As a specific example with the real values, let the sample fluid properties and microchannel geometry be as follows:

Fluid properties

ρ=10³ kg m⁻³ and μ=10⁻³Pa s

Radius of microchannel

R _h=50 μm.

Then, according to Eq. 67 the force ratio is determined as

$$\frac{{{\text{Centrifugal\;force}}}}{{{\text{Coriolis\;force}}}} = \frac{{\bar{V}}}{2} = \frac{{200}}{{\omega _{\text{C}}}}.$$

(68)

Therefore, with ω_C= 10 rad s⁻¹ (≈95 rpm), the force ratio \((\bar{V}/2)\) becomes 20. However, if ω_C increases up to 200 rad s⁻¹ (≈1,910 rpm), the force ratio becomes 1 so that the Coriolis force cannot be neglected with the above given characteristic values.

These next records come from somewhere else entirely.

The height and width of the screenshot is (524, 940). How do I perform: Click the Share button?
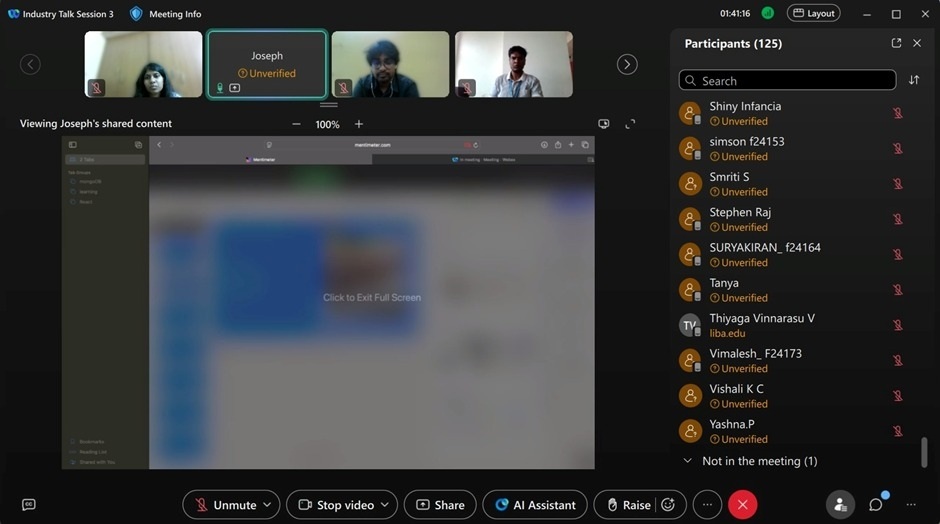coord(440,505)
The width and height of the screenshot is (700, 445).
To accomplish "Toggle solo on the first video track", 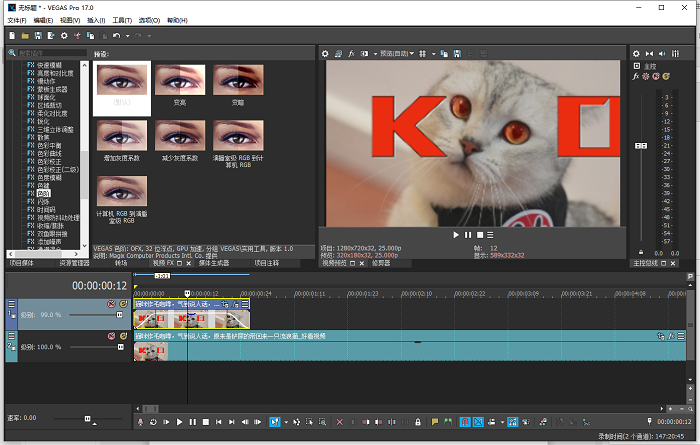I will click(123, 304).
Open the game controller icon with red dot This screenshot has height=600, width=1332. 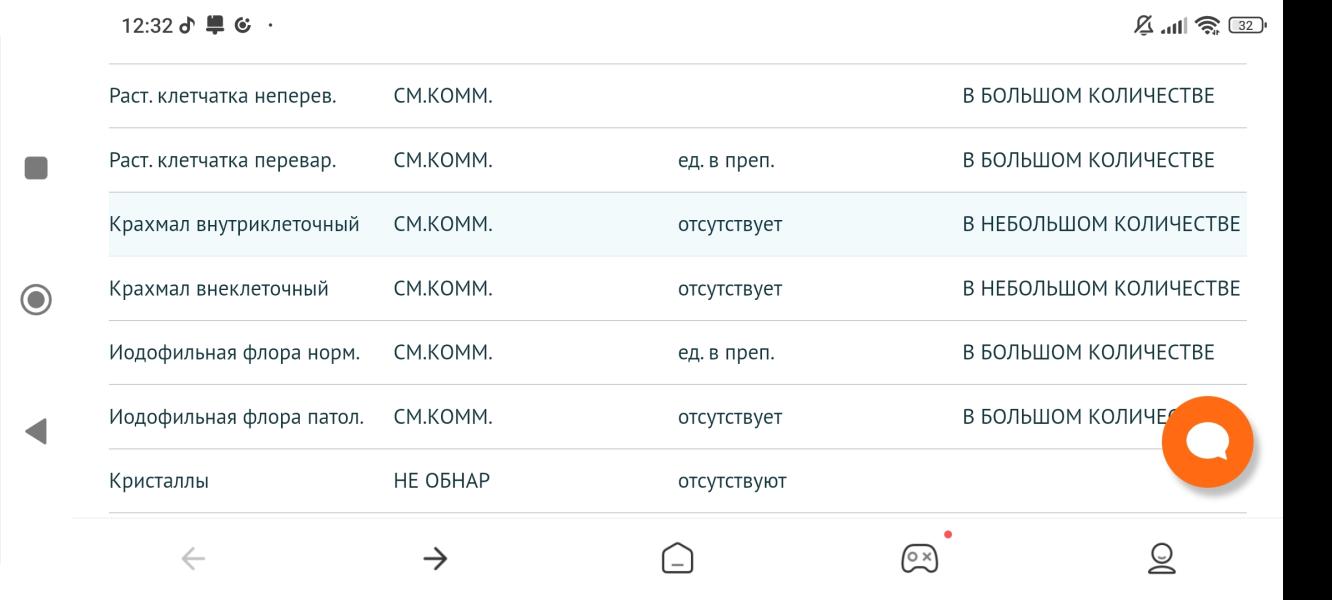tap(919, 556)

It should be mentioned that, in the previous works (Duffy et al. 1999; Madou et al. 2001) which were utilizing the centrifugal force, the ranges of the hydraulic radius and the rotational speed were from 10 to 170 μm and from 10 to 118 rad s⁻¹, respectively. In these ranges of rotational speed and microchannel geometry, the Coriolis force could be negligible.